The answer should consist of all the entries, repeated word for word.

-- Dataset entries follows --

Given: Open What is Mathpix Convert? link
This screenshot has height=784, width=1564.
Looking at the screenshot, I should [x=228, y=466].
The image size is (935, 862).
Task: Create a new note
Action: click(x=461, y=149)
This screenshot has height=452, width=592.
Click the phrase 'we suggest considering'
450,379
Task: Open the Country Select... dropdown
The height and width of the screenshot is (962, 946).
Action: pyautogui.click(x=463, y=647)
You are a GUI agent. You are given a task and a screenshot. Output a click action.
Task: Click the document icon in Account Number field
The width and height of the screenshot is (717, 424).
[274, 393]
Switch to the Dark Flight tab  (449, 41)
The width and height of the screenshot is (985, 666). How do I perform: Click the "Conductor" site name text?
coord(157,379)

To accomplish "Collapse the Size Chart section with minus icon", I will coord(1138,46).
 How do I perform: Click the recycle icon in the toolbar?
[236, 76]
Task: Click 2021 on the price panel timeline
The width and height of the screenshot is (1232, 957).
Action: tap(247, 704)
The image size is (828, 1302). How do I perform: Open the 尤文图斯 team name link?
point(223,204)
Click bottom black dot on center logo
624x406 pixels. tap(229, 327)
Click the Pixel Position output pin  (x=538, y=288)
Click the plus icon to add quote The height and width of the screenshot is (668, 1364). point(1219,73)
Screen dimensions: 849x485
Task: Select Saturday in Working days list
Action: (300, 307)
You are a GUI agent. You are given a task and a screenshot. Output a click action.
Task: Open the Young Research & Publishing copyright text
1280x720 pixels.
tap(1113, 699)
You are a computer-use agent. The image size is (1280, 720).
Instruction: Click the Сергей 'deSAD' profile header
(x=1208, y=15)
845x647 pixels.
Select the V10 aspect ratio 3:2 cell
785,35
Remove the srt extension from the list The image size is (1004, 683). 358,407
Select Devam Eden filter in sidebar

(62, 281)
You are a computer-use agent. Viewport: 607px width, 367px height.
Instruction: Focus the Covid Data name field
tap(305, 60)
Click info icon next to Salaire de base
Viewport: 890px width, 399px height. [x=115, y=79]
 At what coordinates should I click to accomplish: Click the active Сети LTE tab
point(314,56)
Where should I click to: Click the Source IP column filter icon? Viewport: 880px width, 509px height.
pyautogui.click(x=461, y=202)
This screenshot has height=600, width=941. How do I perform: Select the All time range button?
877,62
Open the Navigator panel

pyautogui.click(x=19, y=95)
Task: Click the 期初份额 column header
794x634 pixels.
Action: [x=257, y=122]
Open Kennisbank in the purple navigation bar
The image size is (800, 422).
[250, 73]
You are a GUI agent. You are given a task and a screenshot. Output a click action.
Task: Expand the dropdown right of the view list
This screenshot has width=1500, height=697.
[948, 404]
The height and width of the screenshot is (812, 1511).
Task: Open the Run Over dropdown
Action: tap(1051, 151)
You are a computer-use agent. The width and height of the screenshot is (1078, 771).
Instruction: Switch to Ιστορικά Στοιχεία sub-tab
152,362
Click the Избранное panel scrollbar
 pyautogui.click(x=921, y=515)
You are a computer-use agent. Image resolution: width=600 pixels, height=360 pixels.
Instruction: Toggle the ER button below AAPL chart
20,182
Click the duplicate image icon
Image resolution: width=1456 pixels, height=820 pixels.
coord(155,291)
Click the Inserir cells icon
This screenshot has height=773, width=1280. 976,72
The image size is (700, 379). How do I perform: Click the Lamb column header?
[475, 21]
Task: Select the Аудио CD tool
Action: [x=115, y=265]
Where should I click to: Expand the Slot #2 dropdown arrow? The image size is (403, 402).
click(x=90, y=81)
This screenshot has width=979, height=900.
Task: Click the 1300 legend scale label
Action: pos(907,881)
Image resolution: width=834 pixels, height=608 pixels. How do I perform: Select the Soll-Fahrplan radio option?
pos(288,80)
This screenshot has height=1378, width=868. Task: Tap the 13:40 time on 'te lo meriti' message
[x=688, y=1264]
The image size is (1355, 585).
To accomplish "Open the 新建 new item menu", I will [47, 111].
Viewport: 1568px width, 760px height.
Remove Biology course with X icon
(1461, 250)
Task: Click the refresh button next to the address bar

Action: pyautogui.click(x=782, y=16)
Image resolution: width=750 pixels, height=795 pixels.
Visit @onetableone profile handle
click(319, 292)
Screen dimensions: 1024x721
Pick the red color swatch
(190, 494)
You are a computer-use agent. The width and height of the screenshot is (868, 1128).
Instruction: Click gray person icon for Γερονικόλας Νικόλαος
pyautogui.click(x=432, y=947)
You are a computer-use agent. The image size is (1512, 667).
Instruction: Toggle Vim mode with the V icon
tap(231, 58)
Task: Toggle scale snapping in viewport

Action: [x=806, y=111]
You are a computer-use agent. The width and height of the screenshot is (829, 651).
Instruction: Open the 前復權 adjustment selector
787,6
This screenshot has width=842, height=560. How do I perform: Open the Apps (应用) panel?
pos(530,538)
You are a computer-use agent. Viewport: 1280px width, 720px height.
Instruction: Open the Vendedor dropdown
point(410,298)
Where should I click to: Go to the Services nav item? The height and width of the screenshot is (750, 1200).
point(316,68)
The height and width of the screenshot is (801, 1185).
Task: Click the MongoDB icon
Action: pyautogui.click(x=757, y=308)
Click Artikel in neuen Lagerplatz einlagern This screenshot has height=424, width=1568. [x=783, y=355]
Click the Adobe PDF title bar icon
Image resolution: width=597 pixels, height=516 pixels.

-- Dataset entries concluded --

**Answer below:**
Given: Open What is Mathpix Convert? link
This screenshot has height=784, width=1564.
Looking at the screenshot, I should [x=228, y=466].
The image size is (935, 862).
Task: Create a new note
Action: click(x=461, y=149)
This screenshot has height=452, width=592.
Click the phrase 'we suggest considering'
450,379
Task: Open the Country Select... dropdown
The height and width of the screenshot is (962, 946).
Action: pyautogui.click(x=463, y=647)
You are a GUI agent. You are given a task and a screenshot. Output a click action.
Task: Click the document icon in Account Number field
The width and height of the screenshot is (717, 424).
[274, 393]
Switch to the Dark Flight tab  (449, 41)
The width and height of the screenshot is (985, 666). How do I perform: Click the "Conductor" site name text?
coord(157,379)

To accomplish "Collapse the Size Chart section with minus icon", I will coord(1138,46).
 How do I perform: Click the recycle icon in the toolbar?
[236, 76]
Task: Click 2021 on the price panel timeline
The width and height of the screenshot is (1232, 957).
Action: tap(247, 704)
The image size is (828, 1302). How do I perform: Open the 尤文图斯 team name link?
point(223,204)
Click bottom black dot on center logo
624x406 pixels. tap(229, 327)
Click the Pixel Position output pin  (x=538, y=288)
Click the plus icon to add quote The height and width of the screenshot is (668, 1364). point(1219,73)
Screen dimensions: 849x485
Task: Select Saturday in Working days list
Action: (300, 307)
You are a GUI agent. You are given a task and a screenshot. Output a click action.
Task: Open the Young Research & Publishing copyright text
1280x720 pixels.
tap(1113, 699)
You are a computer-use agent. The image size is (1280, 720).
Instruction: Click the Сергей 'deSAD' profile header
(x=1208, y=15)
845x647 pixels.
Select the V10 aspect ratio 3:2 cell
785,35
Remove the srt extension from the list The image size is (1004, 683). 358,407
Select Devam Eden filter in sidebar

(62, 281)
You are a computer-use agent. Viewport: 607px width, 367px height.
Instruction: Focus the Covid Data name field
tap(305, 60)
Click info icon next to Salaire de base
Viewport: 890px width, 399px height. [x=115, y=79]
 At what coordinates should I click to accomplish: Click the active Сети LTE tab
point(314,56)
Where should I click to: Click the Source IP column filter icon? Viewport: 880px width, 509px height.
pyautogui.click(x=461, y=202)
This screenshot has height=600, width=941. How do I perform: Select the All time range button?
877,62
Open the Navigator panel

pyautogui.click(x=19, y=95)
Task: Click the 期初份额 column header
794x634 pixels.
Action: [x=257, y=122]
Open Kennisbank in the purple navigation bar
The image size is (800, 422).
[250, 73]
You are a GUI agent. You are given a task and a screenshot. Output a click action.
Task: Expand the dropdown right of the view list
This screenshot has width=1500, height=697.
[948, 404]
The height and width of the screenshot is (812, 1511).
Task: Open the Run Over dropdown
Action: tap(1051, 151)
You are a computer-use agent. The width and height of the screenshot is (1078, 771).
Instruction: Switch to Ιστορικά Στοιχεία sub-tab
152,362
Click the Избранное panel scrollbar
 pyautogui.click(x=921, y=515)
You are a computer-use agent. Image resolution: width=600 pixels, height=360 pixels.
Instruction: Toggle the ER button below AAPL chart
20,182
Click the duplicate image icon
Image resolution: width=1456 pixels, height=820 pixels.
coord(155,291)
Click the Inserir cells icon
This screenshot has height=773, width=1280. 976,72
The image size is (700, 379). How do I perform: Click the Lamb column header?
[475, 21]
Task: Select the Аудио CD tool
Action: [x=115, y=265]
Where should I click to: Expand the Slot #2 dropdown arrow? The image size is (403, 402).
click(x=90, y=81)
This screenshot has width=979, height=900.
Task: Click the 1300 legend scale label
Action: pos(907,881)
Image resolution: width=834 pixels, height=608 pixels. How do I perform: Select the Soll-Fahrplan radio option?
pos(288,80)
This screenshot has height=1378, width=868. Task: Tap the 13:40 time on 'te lo meriti' message
[x=688, y=1264]
The image size is (1355, 585).
To accomplish "Open the 新建 new item menu", I will [47, 111].
Viewport: 1568px width, 760px height.
Remove Biology course with X icon
(1461, 250)
Task: Click the refresh button next to the address bar

Action: pyautogui.click(x=782, y=16)
Image resolution: width=750 pixels, height=795 pixels.
Visit @onetableone profile handle
click(319, 292)
Screen dimensions: 1024x721
Pick the red color swatch
(190, 494)
You are a computer-use agent. The width and height of the screenshot is (868, 1128).
Instruction: Click gray person icon for Γερονικόλας Νικόλαος
pyautogui.click(x=432, y=947)
You are a computer-use agent. The image size is (1512, 667).
Instruction: Toggle Vim mode with the V icon
tap(231, 58)
Task: Toggle scale snapping in viewport

Action: [x=806, y=111]
You are a computer-use agent. The width and height of the screenshot is (829, 651).
Instruction: Open the 前復權 adjustment selector
787,6
This screenshot has width=842, height=560. How do I perform: Open the Apps (应用) panel?
pos(530,538)
You are a computer-use agent. Viewport: 1280px width, 720px height.
Instruction: Open the Vendedor dropdown
point(410,298)
Where should I click to: Go to the Services nav item? The height and width of the screenshot is (750, 1200).
point(316,68)
The height and width of the screenshot is (801, 1185).
Task: Click the MongoDB icon
Action: pyautogui.click(x=757, y=308)
Click Artikel in neuen Lagerplatz einlagern This screenshot has height=424, width=1568. [x=783, y=355]
Click the Adobe PDF title bar icon
Image resolution: width=597 pixels, height=516 pixels.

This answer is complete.